Below are some records. Say how many of their lines contain the string "icon", and give nothing but the number.

→ **PROVIDED DATA**:
::::
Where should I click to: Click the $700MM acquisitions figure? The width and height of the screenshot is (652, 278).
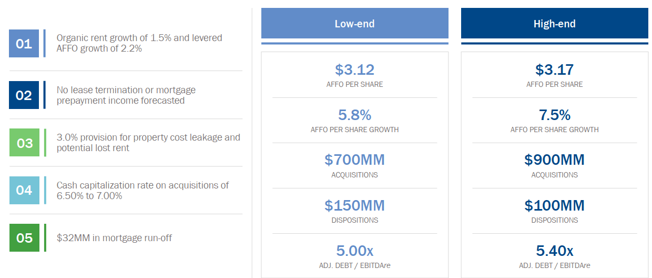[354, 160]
::::
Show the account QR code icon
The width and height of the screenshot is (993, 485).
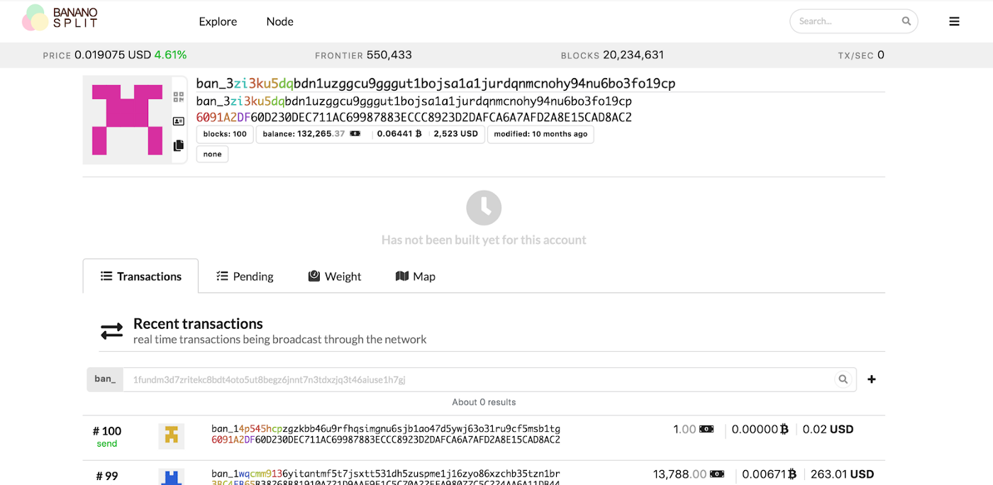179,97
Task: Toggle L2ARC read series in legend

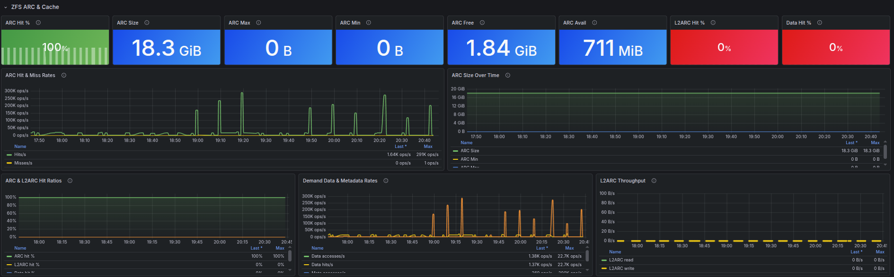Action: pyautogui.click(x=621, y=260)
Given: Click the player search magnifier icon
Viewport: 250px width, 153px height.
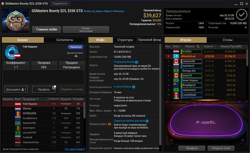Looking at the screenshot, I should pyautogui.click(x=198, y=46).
::::
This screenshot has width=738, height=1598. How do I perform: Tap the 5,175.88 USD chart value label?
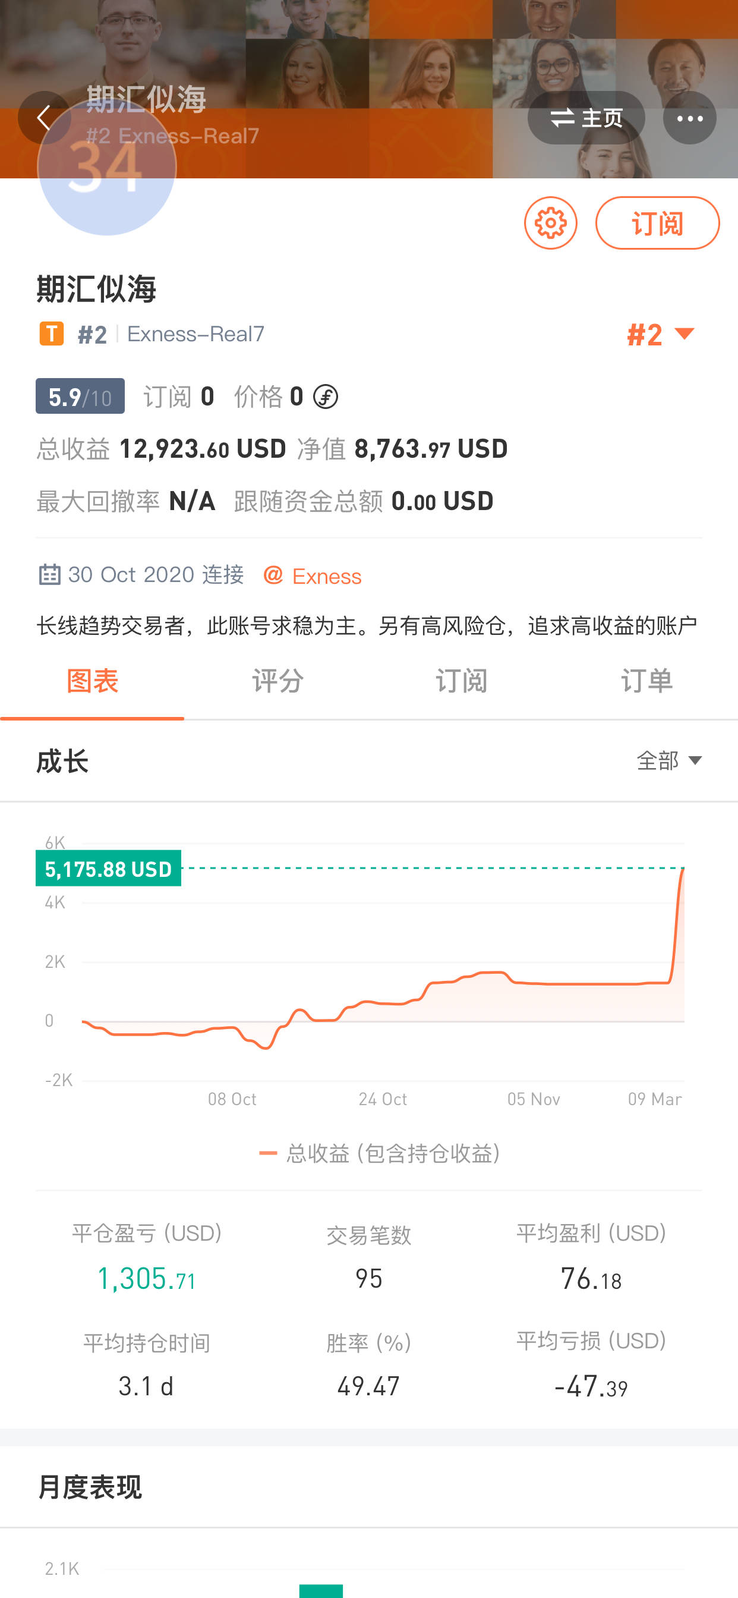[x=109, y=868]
::::
→ **YOUR SOLUTION**: 2